[Word and item position data]
* * * * * * * * *

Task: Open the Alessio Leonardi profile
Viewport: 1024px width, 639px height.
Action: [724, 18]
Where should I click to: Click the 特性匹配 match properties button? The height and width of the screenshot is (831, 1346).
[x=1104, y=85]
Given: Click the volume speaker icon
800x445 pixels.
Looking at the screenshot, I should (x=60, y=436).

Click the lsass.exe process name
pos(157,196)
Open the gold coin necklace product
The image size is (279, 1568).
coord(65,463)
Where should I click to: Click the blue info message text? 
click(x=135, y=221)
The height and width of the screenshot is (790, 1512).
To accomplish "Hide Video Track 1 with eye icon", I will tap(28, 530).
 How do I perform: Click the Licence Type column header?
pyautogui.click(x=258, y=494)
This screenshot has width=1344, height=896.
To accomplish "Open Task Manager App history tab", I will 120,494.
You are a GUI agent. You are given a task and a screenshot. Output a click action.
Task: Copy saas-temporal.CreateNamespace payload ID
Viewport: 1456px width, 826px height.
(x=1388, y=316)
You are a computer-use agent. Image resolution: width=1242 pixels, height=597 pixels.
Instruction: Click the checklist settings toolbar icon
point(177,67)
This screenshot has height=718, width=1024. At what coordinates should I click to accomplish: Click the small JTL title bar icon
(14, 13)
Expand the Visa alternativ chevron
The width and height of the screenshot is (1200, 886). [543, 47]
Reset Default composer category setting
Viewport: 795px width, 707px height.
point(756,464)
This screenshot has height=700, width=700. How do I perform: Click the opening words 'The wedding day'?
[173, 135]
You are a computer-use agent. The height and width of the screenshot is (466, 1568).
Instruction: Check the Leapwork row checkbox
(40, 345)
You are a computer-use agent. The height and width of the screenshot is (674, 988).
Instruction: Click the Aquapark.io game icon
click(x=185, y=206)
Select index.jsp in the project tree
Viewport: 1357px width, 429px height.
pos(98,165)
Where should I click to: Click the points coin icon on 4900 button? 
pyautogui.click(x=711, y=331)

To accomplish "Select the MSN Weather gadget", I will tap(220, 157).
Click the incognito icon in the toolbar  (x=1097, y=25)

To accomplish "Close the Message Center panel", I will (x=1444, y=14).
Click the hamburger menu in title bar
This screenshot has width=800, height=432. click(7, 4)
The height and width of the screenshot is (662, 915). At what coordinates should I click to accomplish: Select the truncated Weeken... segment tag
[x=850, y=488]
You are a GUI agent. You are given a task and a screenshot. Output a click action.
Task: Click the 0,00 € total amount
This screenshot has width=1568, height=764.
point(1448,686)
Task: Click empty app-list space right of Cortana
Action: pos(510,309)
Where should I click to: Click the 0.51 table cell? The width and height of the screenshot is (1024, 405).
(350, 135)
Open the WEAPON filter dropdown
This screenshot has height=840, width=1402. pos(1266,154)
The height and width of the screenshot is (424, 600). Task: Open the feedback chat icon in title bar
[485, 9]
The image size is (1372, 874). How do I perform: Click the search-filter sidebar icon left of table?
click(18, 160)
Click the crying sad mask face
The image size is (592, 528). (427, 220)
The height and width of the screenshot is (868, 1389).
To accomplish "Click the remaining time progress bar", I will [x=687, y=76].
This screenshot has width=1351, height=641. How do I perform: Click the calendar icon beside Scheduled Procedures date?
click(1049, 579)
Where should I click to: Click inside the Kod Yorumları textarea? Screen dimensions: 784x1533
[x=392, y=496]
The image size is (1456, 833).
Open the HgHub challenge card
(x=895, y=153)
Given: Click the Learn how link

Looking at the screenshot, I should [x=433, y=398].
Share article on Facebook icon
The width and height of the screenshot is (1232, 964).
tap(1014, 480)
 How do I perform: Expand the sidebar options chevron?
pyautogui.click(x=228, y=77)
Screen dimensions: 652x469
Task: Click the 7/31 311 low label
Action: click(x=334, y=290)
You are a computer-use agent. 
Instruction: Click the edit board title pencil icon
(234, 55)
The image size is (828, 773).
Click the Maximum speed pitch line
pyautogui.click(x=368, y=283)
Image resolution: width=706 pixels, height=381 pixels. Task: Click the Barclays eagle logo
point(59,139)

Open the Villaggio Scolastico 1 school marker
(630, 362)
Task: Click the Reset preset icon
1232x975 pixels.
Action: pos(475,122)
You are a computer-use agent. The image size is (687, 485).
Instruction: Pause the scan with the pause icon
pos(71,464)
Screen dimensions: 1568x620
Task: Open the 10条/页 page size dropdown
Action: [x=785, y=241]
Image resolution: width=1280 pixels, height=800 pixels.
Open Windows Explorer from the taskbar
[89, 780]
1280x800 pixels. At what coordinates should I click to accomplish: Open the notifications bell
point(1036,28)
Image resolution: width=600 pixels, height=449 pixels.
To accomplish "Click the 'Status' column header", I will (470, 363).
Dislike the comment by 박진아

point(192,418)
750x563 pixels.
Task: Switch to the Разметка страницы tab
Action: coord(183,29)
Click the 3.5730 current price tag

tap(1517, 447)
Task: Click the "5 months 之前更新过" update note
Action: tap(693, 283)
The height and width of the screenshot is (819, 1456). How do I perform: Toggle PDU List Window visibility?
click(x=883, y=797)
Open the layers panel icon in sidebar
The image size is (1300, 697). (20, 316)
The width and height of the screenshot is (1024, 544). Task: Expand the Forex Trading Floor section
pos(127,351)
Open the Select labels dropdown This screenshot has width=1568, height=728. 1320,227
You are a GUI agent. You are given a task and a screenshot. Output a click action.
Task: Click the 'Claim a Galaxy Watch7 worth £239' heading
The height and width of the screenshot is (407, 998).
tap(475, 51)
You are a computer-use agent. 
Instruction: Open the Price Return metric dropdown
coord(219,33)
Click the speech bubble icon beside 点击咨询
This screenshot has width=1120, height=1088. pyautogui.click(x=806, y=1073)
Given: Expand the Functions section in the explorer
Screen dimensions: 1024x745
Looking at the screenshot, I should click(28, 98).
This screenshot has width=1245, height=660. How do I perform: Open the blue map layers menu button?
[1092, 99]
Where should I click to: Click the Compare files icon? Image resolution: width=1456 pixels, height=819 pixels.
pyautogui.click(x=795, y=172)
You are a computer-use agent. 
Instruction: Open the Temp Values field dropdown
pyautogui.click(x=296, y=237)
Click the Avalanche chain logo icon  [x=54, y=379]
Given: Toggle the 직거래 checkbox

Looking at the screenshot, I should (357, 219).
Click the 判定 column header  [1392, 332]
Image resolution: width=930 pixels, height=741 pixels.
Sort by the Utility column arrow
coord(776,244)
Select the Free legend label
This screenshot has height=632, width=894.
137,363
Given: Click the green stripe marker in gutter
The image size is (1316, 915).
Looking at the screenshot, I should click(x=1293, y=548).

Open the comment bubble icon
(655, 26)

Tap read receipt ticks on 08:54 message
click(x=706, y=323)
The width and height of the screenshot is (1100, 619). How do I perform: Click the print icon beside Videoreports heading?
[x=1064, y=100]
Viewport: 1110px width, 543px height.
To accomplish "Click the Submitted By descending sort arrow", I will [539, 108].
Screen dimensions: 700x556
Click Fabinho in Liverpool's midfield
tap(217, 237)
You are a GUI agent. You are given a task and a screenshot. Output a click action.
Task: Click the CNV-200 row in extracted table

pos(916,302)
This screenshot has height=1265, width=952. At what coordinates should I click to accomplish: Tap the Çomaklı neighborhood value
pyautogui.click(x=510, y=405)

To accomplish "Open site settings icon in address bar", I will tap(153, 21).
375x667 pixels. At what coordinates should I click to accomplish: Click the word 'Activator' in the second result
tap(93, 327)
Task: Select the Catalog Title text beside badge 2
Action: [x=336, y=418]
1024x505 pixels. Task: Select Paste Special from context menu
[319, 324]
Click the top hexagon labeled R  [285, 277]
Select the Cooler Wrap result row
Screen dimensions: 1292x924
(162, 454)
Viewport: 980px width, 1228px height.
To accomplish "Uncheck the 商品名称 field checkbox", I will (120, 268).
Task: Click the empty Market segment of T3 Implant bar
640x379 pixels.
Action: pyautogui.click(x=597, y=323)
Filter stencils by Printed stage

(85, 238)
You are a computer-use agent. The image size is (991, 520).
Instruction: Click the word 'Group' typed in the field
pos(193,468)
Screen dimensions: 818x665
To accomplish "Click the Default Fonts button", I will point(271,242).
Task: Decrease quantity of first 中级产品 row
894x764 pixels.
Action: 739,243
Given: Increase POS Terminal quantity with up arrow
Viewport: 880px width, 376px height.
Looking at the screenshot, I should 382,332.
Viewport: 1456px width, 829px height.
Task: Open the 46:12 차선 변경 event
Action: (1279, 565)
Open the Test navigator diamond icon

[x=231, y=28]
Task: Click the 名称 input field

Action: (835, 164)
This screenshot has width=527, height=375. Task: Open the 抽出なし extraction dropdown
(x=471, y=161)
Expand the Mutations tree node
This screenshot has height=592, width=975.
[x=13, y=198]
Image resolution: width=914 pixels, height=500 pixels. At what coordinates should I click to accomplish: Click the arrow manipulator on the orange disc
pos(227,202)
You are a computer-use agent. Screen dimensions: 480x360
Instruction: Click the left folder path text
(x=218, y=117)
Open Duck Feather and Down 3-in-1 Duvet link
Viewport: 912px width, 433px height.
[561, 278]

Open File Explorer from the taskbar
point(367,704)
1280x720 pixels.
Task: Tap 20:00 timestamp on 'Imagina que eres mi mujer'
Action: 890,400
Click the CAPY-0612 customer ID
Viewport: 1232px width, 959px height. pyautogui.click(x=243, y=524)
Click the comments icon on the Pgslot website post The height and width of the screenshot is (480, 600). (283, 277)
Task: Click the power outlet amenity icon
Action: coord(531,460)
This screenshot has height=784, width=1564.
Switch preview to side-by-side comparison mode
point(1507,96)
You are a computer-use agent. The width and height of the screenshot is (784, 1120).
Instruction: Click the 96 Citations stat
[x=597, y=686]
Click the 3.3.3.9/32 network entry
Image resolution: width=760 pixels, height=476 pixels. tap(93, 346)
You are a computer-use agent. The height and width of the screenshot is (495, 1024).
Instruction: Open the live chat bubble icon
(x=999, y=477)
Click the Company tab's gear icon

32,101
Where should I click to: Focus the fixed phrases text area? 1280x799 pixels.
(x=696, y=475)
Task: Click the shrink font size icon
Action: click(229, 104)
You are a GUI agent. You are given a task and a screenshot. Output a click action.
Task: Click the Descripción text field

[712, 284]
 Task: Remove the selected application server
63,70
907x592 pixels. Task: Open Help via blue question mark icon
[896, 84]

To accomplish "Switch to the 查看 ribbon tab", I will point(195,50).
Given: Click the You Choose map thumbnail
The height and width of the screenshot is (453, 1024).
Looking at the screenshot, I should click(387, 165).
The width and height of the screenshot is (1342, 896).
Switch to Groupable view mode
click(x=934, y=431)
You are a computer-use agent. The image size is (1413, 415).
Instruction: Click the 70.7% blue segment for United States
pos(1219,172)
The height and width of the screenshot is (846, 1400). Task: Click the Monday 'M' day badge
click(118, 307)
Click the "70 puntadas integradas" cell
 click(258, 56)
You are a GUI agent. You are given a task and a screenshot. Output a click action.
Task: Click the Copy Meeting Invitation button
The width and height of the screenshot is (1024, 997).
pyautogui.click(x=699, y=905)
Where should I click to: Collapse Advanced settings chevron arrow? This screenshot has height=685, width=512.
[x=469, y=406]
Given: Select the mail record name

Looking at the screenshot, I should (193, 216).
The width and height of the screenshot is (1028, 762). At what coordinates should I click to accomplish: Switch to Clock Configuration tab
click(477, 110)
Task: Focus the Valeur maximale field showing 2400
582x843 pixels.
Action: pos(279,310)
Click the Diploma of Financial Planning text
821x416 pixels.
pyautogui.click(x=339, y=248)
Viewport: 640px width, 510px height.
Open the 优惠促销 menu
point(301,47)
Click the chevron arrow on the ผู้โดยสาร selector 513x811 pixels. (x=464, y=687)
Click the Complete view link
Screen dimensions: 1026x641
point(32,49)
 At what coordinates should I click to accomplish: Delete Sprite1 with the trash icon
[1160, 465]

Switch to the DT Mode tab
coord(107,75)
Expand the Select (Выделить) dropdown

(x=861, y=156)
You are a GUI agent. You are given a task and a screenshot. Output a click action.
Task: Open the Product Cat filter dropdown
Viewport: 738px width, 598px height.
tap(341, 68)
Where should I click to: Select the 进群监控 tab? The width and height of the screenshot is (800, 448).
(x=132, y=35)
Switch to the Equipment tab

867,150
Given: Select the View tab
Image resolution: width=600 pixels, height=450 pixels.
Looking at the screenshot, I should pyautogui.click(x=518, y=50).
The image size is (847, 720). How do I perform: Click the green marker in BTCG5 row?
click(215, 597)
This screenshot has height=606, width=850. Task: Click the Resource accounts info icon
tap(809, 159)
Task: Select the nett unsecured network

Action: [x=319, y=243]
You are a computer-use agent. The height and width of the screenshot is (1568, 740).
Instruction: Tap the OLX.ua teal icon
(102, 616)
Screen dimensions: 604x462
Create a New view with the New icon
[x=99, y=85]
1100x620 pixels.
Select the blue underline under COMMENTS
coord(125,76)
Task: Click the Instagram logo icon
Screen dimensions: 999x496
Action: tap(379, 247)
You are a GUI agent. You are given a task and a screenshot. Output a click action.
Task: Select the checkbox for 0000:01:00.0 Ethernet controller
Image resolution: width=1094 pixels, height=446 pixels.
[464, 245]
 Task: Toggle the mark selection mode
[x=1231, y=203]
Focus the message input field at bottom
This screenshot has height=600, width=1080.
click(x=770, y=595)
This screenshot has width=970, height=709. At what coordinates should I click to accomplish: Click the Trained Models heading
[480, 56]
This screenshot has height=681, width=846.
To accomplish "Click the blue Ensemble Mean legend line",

* * * * * * * * *

_Written instruction_. Arrange the entries above, starting at the line containing "Task: Select the nett unsecured network" and ending at the line containing "click(x=770, y=595)", as a JSON list of strings with one string per line, omitting blank lines.

_Reply_.
[
  "Task: Select the nett unsecured network",
  "Action: [x=319, y=243]",
  "You are a computer-use agent. The height and width of the screenshot is (1568, 740).",
  "Instruction: Tap the OLX.ua teal icon",
  "(102, 616)",
  "Screen dimensions: 604x462",
  "Create a New view with the New icon",
  "[x=99, y=85]",
  "1100x620 pixels.",
  "Select the blue underline under COMMENTS",
  "coord(125,76)",
  "Task: Click the Instagram logo icon",
  "Screen dimensions: 999x496",
  "Action: tap(379, 247)",
  "You are a GUI agent. You are given a task and a screenshot. Output a click action.",
  "Task: Select the checkbox for 0000:01:00.0 Ethernet controller",
  "Image resolution: width=1094 pixels, height=446 pixels.",
  "[464, 245]",
  " Task: Toggle the mark selection mode",
  "[x=1231, y=203]",
  "Focus the message input field at bottom",
  "This screenshot has height=600, width=1080.",
  "click(x=770, y=595)"
]